Work required
A word-for-word repetition of the records beneath this task is the expected answer.

Data section

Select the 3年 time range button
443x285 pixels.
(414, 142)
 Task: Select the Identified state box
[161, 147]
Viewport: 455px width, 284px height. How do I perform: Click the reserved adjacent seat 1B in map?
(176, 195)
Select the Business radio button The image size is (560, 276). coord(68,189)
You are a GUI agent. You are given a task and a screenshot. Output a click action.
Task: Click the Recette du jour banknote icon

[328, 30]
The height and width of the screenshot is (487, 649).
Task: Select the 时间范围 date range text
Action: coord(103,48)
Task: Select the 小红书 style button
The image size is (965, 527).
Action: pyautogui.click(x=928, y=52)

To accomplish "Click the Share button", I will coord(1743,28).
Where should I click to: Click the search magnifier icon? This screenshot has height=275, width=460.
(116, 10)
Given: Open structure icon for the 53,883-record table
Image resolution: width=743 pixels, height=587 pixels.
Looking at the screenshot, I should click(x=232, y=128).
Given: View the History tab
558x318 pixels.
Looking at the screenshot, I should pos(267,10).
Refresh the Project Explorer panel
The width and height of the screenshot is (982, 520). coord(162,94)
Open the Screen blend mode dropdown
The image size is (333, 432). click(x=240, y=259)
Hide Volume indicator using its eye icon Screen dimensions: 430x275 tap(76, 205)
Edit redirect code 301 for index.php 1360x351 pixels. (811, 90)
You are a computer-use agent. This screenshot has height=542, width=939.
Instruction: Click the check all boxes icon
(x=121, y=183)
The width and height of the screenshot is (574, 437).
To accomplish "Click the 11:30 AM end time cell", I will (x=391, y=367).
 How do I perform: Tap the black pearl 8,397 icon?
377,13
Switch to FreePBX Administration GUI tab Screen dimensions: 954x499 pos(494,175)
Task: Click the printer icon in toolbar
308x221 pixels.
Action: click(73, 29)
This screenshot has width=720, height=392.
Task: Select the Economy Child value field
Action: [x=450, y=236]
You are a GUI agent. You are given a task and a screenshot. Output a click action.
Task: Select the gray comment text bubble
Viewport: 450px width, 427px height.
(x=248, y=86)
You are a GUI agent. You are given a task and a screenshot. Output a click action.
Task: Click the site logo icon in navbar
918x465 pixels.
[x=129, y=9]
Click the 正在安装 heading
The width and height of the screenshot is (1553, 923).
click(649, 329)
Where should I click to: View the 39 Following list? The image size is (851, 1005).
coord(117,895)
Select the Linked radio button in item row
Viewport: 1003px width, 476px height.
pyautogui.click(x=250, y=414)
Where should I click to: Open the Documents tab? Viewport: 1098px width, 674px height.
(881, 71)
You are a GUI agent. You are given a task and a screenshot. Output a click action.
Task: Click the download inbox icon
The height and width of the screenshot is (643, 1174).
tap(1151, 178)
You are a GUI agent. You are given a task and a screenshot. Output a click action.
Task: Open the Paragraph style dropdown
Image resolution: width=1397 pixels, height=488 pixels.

The answer
Select the 3年 time range button
443x285 pixels.
(414, 142)
 Task: Select the Identified state box
[161, 147]
Viewport: 455px width, 284px height. How do I perform: Click the reserved adjacent seat 1B in map?
(176, 195)
Select the Business radio button The image size is (560, 276). coord(68,189)
You are a GUI agent. You are given a task and a screenshot. Output a click action.
Task: Click the Recette du jour banknote icon

[328, 30]
The height and width of the screenshot is (487, 649).
Task: Select the 时间范围 date range text
Action: coord(103,48)
Task: Select the 小红书 style button
The image size is (965, 527).
Action: pyautogui.click(x=928, y=52)

To accomplish "Click the Share button", I will coord(1743,28).
Where should I click to: Click the search magnifier icon? This screenshot has height=275, width=460.
(116, 10)
Given: Open structure icon for the 53,883-record table
Image resolution: width=743 pixels, height=587 pixels.
Looking at the screenshot, I should click(x=232, y=128).
Given: View the History tab
558x318 pixels.
Looking at the screenshot, I should pos(267,10).
Refresh the Project Explorer panel
The width and height of the screenshot is (982, 520). coord(162,94)
Open the Screen blend mode dropdown
The image size is (333, 432). click(x=240, y=259)
Hide Volume indicator using its eye icon Screen dimensions: 430x275 tap(76, 205)
Edit redirect code 301 for index.php 1360x351 pixels. (811, 90)
You are a computer-use agent. This screenshot has height=542, width=939.
Instruction: Click the check all boxes icon
(x=121, y=183)
The width and height of the screenshot is (574, 437).
To accomplish "Click the 11:30 AM end time cell", I will (x=391, y=367).
 How do I perform: Tap the black pearl 8,397 icon?
377,13
Switch to FreePBX Administration GUI tab Screen dimensions: 954x499 pos(494,175)
Task: Click the printer icon in toolbar
308x221 pixels.
Action: click(73, 29)
This screenshot has width=720, height=392.
Task: Select the Economy Child value field
Action: [x=450, y=236]
You are a GUI agent. You are given a task and a screenshot. Output a click action.
Task: Select the gray comment text bubble
Viewport: 450px width, 427px height.
(x=248, y=86)
You are a GUI agent. You are given a task and a screenshot. Output a click action.
Task: Click the site logo icon in navbar
918x465 pixels.
[x=129, y=9]
Click the 正在安装 heading
The width and height of the screenshot is (1553, 923).
click(649, 329)
Where should I click to: View the 39 Following list? The image size is (851, 1005).
coord(117,895)
Select the Linked radio button in item row
Viewport: 1003px width, 476px height.
pyautogui.click(x=250, y=414)
Where should I click to: Open the Documents tab? Viewport: 1098px width, 674px height.
(881, 71)
You are a GUI agent. You are given a task and a screenshot. Output a click action.
Task: Click the download inbox icon
The height and width of the screenshot is (643, 1174).
tap(1151, 178)
You are a GUI agent. You are given a task and a screenshot. Output a click action.
Task: Open the Paragraph style dropdown
Image resolution: width=1397 pixels, height=488 pixels.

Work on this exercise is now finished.